In order to investigate to the contribution of K+ channels on the peripheral antinociception induced by diclofenac, we evaluated the effect of several K+ channel blockers, using the rat paw pressure test, in which sensitivity is increased by intraplantar injection (2 microg) of prostaglandin E2. Diclofenac administered locally into the right hindpaw (25, 50, 100 and 200 microg) elicited a dose-dependent antinociceptive effect which was demonstrated to be local, since only higher doses produced an effect when injected in the contralateral paw. This blockade of PGE2 mechanical hyperalgesia induced by diclofenac (100 microg/paw) was antagonized in a dose-dependent manner by intraplantar administration of the sulphonylureas glibenclamide (40, 80 and 160 microg) and tolbutamide (80, 160 and 320 microg), specific blockers of ATP-sensitive K+ channels, and it was observed even when the hyperalgesic agent used was carrageenin, while the antinociceptive action of indomethacin (200 microg/paw), a typical cyclo-oxygenase inhibitor, over carrageenin-induced hyperalgesia was not affected by this treatment. Charybdotoxin (2 microg/paw), a blocker of large conductance Ca2+-activated K+ channels and dequalinium (50 microg/paw), a selective blocker of small conductance Ca2+-activated K+ channels, did not modify the effect of diclofenac. This effect was also unaffected by intraplantar administration of non-specific voltage-dependent K+ channel blockers tetraethylammonium (1700 microg) and 4-aminopyridine (100 microg) or cesium (500 microg), a non-specific K+ channel blocker.
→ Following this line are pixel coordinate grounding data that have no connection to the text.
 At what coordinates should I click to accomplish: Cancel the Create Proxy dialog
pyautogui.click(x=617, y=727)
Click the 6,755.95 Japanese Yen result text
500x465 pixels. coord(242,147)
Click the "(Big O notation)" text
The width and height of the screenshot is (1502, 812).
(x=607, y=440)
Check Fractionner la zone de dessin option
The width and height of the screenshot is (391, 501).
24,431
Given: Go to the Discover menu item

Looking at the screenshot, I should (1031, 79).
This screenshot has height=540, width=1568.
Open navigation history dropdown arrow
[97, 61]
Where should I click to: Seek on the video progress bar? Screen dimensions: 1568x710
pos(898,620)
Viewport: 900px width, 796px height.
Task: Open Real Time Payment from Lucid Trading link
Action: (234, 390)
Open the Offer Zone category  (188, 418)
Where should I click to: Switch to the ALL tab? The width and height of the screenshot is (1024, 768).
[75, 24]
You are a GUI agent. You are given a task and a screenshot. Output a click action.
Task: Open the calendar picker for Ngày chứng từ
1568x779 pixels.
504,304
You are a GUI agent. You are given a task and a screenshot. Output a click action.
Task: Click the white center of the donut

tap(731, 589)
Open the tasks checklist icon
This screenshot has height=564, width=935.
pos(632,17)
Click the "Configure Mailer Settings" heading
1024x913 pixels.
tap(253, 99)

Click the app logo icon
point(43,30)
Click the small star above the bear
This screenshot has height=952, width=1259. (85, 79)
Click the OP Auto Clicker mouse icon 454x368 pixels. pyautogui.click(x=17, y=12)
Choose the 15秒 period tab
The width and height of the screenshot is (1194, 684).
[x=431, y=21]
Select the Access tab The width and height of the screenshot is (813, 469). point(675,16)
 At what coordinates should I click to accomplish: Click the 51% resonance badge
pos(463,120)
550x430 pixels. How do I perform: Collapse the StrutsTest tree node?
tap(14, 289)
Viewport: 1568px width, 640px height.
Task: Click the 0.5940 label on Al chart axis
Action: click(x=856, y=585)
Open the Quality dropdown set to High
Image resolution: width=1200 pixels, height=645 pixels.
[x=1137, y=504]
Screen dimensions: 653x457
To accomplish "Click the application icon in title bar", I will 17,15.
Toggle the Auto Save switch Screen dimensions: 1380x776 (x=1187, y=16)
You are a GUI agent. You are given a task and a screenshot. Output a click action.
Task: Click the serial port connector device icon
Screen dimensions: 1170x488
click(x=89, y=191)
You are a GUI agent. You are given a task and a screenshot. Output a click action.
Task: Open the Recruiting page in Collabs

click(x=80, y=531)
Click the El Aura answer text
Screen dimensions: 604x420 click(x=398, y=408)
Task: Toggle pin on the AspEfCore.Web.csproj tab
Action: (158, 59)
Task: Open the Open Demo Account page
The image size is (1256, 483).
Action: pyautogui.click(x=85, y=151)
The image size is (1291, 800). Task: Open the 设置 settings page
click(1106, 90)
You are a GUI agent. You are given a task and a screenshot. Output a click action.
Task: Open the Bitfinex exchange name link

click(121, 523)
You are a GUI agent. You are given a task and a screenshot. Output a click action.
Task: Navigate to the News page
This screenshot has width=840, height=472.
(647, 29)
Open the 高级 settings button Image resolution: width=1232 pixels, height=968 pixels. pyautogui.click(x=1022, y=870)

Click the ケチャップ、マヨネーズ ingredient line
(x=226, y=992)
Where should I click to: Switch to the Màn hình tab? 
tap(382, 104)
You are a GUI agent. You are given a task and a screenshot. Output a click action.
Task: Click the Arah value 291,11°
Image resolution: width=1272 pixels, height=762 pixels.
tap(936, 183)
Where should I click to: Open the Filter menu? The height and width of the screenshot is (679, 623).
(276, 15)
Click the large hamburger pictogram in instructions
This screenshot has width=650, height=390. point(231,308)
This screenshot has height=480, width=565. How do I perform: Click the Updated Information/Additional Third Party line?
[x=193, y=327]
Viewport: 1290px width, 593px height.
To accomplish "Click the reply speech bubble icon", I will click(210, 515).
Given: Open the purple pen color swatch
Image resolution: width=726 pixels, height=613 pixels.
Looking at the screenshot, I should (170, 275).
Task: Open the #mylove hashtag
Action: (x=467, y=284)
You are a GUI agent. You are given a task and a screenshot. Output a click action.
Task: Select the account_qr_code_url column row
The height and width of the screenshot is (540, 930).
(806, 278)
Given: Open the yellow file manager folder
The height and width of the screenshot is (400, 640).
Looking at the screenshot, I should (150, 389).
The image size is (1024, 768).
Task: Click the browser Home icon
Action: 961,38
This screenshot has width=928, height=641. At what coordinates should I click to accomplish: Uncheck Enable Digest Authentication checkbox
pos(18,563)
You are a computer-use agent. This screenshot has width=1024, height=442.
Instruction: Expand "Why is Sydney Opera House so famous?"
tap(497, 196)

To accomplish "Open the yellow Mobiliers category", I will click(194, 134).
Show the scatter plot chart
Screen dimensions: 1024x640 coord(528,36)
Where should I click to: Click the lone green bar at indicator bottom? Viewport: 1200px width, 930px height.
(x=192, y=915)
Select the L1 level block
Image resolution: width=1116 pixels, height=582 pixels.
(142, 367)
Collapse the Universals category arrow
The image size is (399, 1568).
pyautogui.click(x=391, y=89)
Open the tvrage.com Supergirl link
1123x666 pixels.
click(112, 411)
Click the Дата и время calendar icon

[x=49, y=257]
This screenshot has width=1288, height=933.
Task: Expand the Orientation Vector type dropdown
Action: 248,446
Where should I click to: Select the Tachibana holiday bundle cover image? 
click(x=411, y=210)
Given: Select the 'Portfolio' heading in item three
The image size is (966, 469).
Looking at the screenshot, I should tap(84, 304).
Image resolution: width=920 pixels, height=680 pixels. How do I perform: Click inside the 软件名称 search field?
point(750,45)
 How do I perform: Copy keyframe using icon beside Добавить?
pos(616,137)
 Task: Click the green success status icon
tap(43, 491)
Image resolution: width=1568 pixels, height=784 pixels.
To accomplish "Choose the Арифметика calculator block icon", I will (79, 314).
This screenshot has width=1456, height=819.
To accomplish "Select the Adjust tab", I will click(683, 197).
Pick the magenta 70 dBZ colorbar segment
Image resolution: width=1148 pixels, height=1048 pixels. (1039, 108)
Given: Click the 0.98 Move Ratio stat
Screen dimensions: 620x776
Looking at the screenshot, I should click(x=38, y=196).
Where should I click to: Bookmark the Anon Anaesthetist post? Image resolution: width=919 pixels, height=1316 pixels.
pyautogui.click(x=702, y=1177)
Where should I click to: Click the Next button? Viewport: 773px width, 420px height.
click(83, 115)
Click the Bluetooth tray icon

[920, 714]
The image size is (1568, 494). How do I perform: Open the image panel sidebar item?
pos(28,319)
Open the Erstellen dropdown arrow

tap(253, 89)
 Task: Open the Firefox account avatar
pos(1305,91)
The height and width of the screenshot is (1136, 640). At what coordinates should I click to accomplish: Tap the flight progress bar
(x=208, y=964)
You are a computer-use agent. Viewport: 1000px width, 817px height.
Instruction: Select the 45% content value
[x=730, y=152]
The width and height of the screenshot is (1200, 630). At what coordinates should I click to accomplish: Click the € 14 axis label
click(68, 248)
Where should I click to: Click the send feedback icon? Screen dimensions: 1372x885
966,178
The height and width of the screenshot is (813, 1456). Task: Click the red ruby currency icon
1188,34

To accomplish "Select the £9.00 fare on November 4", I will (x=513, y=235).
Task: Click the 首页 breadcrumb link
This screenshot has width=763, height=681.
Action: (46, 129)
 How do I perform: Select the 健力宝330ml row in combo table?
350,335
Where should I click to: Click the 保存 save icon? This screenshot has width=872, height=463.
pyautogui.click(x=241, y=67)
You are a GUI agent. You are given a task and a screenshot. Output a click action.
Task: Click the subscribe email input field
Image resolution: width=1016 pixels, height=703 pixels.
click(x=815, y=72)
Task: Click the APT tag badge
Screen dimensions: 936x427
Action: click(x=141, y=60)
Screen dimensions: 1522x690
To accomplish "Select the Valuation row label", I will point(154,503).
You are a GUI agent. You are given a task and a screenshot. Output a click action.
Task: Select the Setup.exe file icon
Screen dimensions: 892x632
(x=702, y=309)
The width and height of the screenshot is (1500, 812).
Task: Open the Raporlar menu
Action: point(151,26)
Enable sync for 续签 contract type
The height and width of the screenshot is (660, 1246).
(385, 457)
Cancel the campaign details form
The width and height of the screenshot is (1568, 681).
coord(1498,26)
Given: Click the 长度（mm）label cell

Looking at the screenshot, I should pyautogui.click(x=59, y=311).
The peripheral antinociceptive effect induced by diclofenac was antagonized by NG-Nitro L-arginine (NOarg, 50 microg/paw), a NO synthase inhibitor and methylene blue (MB, 500 microg/paw), a guanylate cyclase inhibitor, and this antagonism was reversed by diazoxide (300 microg/paw), an ATP-sensitive K+ channel opener. We also suggest that an endogenous opioid system may not be involved since naloxone (50 microg/paw) did not affect diclofenac-induced antinociception in the PGE2-induced hyperalgesia model. This study provides evidence that the peripheral antinociceptive effect of diclofenac may result from activation of ATP-sensitive K+ channels, possible involving stimulation of L-arginine/NO/cGMP pathway, while Ca2+-activated K+ channels, voltage-dependent K+ channels as well as endogenous opioids appear not to be involved in the process.